2. College of Life and Environmental Sciences, Hangzhou Normal University, Hangzhou 310036, China.
3. Research Center of Blood Transfusion Medicine, Ministry of Education Key Laboratory of Laboratory Medicine, Department of Blood Transfusion, Zhejiang Provincial People's Hospital, People's Hospital of Hangzhou Medical College, Hangzhou 310014, China.

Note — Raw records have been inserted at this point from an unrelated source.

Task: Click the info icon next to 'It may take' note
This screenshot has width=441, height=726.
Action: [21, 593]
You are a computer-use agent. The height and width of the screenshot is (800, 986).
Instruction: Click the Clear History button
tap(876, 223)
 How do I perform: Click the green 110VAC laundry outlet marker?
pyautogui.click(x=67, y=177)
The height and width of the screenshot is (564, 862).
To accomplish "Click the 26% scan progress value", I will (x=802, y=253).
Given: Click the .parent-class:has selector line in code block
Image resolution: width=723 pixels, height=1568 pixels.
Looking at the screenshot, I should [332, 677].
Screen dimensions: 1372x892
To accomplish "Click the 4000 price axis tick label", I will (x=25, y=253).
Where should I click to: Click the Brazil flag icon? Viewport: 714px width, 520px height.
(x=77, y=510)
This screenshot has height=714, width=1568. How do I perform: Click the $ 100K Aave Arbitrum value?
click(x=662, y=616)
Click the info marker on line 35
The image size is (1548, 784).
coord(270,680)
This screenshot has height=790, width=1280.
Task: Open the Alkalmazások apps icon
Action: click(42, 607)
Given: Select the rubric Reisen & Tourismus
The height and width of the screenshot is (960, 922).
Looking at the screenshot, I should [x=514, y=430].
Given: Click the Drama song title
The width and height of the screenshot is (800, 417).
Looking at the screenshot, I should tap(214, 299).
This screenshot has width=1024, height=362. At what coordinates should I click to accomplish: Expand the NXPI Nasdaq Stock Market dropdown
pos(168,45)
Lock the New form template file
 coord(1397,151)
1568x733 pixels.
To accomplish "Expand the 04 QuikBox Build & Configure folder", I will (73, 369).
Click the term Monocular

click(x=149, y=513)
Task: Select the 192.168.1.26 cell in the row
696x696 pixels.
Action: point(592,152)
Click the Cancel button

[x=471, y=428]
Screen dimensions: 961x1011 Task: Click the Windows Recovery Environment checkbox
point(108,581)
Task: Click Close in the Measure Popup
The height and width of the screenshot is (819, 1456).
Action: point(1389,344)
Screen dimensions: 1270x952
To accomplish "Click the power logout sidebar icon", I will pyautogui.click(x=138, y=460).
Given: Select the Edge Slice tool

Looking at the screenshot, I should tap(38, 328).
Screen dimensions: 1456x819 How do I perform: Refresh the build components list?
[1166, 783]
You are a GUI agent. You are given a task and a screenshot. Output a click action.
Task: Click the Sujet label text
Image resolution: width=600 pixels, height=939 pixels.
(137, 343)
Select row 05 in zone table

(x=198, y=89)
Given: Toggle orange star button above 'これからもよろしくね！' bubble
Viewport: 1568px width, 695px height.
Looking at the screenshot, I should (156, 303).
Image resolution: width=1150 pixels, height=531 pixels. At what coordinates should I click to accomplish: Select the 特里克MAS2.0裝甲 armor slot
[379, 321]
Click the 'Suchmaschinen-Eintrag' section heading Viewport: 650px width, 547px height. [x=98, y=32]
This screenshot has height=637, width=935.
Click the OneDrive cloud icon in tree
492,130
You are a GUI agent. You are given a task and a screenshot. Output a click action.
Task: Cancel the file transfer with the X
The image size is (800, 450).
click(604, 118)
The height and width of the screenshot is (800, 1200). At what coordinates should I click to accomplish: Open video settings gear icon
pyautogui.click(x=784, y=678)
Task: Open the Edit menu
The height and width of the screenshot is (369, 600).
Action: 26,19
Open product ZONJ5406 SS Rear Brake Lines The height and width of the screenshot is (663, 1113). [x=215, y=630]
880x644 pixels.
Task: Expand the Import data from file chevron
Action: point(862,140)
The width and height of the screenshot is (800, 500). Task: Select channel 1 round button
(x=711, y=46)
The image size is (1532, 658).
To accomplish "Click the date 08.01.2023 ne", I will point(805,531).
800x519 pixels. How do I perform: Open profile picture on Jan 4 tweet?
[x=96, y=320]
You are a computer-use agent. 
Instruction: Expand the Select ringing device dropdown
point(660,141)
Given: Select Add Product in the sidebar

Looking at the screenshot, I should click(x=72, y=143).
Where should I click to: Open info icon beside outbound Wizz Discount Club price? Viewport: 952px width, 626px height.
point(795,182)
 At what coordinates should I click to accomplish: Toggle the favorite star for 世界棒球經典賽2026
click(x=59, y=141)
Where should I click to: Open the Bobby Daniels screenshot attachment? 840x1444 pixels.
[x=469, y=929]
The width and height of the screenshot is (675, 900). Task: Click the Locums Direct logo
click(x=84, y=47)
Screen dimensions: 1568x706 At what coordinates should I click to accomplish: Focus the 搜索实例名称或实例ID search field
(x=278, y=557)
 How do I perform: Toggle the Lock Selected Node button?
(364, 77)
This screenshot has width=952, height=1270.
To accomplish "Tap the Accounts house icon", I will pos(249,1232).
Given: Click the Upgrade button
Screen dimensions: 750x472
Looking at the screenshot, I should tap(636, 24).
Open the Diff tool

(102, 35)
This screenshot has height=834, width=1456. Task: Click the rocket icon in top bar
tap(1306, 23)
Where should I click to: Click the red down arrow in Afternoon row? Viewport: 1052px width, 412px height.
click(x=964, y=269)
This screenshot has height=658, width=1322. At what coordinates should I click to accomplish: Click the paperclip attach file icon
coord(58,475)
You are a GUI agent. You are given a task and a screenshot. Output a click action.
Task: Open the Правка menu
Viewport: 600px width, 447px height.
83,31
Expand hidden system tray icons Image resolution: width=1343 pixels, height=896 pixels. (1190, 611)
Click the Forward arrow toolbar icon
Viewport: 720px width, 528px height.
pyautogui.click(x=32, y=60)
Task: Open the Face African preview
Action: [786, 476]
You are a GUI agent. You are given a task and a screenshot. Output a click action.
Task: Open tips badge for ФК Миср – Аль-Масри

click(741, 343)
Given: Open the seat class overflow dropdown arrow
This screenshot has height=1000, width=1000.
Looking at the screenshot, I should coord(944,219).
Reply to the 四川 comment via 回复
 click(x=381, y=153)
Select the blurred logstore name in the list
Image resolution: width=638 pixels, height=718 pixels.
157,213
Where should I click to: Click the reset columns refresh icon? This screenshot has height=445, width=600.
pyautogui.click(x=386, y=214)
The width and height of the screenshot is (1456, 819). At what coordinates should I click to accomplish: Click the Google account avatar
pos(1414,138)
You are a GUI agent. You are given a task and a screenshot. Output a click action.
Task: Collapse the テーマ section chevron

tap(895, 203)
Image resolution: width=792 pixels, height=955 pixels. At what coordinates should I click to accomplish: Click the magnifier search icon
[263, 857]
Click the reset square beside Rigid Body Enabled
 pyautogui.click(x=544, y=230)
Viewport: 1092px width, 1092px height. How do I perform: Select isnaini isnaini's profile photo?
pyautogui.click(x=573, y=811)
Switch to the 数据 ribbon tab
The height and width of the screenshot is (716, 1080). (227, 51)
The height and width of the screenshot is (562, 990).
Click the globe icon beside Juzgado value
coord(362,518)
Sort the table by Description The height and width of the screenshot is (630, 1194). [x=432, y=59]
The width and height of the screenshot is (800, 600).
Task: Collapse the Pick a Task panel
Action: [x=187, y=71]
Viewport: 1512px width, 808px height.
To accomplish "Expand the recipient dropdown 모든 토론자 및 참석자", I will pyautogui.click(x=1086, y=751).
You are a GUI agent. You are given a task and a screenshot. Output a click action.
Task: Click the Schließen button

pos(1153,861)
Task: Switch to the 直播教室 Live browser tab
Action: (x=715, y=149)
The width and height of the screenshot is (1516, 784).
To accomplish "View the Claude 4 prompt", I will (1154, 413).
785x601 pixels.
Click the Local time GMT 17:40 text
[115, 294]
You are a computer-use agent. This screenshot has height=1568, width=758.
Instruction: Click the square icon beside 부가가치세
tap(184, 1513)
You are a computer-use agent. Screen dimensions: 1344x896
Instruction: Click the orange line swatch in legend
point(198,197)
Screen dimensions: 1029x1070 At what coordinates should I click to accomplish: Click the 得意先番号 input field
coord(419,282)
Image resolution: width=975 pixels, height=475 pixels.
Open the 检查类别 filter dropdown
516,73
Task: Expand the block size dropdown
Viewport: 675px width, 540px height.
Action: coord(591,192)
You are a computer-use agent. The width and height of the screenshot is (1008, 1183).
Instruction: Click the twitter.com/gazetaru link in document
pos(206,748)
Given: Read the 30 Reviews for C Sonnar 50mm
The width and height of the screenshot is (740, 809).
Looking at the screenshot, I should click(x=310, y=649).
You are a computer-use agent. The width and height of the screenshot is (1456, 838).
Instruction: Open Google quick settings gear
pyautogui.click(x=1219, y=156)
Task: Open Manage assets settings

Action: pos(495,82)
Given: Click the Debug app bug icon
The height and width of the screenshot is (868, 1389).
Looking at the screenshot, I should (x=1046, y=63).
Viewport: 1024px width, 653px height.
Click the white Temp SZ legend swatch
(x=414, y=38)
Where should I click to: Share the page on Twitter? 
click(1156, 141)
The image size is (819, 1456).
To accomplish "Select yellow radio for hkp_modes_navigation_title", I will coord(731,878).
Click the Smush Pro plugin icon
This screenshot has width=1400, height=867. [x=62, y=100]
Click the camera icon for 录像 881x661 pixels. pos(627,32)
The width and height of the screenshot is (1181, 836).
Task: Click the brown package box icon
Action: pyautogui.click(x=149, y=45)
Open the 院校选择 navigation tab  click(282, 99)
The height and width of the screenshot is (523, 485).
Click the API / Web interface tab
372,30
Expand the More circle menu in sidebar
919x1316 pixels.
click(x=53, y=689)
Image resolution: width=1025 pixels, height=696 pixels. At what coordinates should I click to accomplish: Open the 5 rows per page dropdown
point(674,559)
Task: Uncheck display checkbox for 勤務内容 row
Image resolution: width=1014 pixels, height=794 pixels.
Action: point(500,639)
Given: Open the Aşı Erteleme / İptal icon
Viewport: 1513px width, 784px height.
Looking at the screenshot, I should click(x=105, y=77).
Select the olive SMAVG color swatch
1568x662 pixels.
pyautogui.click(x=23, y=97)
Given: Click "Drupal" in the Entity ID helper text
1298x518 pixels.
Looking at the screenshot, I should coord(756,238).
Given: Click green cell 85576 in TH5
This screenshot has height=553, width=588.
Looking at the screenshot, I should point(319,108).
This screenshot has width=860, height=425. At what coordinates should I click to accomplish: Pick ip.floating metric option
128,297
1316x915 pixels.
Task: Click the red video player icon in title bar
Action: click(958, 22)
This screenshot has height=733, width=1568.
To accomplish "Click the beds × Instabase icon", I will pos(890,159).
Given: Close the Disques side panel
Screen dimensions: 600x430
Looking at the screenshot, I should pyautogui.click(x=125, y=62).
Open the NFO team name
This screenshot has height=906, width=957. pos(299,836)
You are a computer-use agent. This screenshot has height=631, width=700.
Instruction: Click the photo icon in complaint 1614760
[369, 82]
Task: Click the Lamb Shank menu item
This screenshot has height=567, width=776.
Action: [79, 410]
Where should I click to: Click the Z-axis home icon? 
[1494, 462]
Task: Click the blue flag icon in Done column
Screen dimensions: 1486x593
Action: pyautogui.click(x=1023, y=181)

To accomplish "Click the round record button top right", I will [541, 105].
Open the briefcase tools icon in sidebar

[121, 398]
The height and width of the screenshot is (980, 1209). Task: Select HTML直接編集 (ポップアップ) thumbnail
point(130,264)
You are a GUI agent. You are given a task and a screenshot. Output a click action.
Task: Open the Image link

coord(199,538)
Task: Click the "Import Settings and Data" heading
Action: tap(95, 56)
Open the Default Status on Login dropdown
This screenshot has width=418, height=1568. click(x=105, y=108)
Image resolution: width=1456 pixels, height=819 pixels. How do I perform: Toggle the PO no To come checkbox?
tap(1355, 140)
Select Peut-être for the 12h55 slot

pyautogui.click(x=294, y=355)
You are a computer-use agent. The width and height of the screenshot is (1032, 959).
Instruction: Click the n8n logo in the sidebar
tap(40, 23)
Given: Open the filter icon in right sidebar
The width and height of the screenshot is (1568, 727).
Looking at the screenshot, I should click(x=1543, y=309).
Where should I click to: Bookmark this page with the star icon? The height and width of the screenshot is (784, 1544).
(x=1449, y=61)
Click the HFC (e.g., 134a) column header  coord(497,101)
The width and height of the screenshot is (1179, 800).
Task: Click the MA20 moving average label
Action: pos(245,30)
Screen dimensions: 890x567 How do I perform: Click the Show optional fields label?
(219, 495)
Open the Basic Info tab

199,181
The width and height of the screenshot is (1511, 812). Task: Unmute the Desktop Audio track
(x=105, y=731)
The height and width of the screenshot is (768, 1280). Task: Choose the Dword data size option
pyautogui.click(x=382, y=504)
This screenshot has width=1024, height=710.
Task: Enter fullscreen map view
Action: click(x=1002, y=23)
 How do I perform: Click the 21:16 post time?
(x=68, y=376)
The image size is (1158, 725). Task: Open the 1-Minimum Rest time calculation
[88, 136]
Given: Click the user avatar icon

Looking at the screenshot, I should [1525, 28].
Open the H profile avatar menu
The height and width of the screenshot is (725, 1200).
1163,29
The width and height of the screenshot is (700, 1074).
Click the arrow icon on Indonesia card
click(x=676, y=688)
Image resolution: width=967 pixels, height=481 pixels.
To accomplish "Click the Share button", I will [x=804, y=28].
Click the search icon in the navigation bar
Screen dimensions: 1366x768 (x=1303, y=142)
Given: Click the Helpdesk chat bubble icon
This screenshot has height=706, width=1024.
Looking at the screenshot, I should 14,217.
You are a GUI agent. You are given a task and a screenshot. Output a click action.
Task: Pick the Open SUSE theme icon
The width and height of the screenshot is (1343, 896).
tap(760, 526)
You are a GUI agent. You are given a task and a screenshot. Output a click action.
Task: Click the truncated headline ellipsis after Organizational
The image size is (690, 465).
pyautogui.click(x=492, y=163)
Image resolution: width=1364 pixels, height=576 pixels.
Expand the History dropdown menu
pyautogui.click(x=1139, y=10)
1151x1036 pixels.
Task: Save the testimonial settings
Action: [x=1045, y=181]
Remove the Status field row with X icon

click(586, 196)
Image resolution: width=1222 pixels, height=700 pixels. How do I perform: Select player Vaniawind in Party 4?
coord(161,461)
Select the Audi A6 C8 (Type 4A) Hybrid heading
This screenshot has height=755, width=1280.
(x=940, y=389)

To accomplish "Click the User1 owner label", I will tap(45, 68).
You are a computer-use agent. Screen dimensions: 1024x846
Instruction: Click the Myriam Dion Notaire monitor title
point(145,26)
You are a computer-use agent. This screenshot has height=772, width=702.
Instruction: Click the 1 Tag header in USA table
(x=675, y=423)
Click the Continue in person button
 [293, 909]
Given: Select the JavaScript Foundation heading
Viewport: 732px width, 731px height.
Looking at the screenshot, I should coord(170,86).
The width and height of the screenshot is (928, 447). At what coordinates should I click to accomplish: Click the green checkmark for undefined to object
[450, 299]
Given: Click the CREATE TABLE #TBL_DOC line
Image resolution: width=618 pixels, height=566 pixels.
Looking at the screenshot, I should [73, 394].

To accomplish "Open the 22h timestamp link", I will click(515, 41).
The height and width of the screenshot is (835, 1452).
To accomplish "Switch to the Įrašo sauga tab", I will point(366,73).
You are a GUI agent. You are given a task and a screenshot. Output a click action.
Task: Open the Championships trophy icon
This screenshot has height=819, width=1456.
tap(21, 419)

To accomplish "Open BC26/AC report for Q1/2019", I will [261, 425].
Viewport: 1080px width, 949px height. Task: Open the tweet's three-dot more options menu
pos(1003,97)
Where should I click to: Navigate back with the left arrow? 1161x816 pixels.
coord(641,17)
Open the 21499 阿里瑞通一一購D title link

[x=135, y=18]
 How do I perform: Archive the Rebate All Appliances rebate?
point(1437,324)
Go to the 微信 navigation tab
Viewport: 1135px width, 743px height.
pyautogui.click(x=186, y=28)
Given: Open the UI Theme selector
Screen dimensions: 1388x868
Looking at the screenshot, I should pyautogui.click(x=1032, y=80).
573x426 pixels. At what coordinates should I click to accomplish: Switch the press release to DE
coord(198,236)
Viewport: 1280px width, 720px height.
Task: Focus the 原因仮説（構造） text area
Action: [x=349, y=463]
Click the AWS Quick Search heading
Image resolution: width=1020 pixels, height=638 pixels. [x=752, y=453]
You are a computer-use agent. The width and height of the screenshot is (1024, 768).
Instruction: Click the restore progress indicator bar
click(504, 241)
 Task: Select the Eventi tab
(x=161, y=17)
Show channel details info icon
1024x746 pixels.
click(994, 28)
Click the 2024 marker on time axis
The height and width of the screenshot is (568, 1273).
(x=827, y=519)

Publication Type:Journal Article
Keywords: Apoptosis; Crosstalk; ERK pathway; Gastrointestinal cancers; JAK2/STAT3 pathway
From: Journal of Zhejiang University. Science. B 2021;22(6):492-503
CountryChina
Language:English
Abstract: Dysregulated crosstalk between different signaling pathways contributes to tumor development, including resistance to cancer therapy. In the present study, we found that the mitogen-activated extracellular signal-regulated kinase (MEK) inhibitor trametinib failed to suppress the proliferation of PANC-1 and MGC803 cells by activating the Janus kinase 2 (JAK2)/signal transducer and activator of transcription 3 (STAT3) signaling pathway, while the JAK2 inhibitor fedratinib failed to inhibit the growth of the PANC-1 cells upon stimulation of extracellular signal-regulated kinase (ERK) signaling. In particular, the most prominent enhancement of the anti-proliferative effect resulted from the concurrent blockage of the JAK2/STAT3 and ERK signaling pathways. Furthermore, the combination of the two inhibitors resulted in a reduced tumor burden in mice. Our evidence suggests novel crosstalk between JAK2/STAT3 and ERK signaling in gastric cancer (GC) and pancreatic ductal adenocarcinoma (PDAC) cells and provides a therapeutic strategy to overcome potential resistance in gastrointestinal cancer.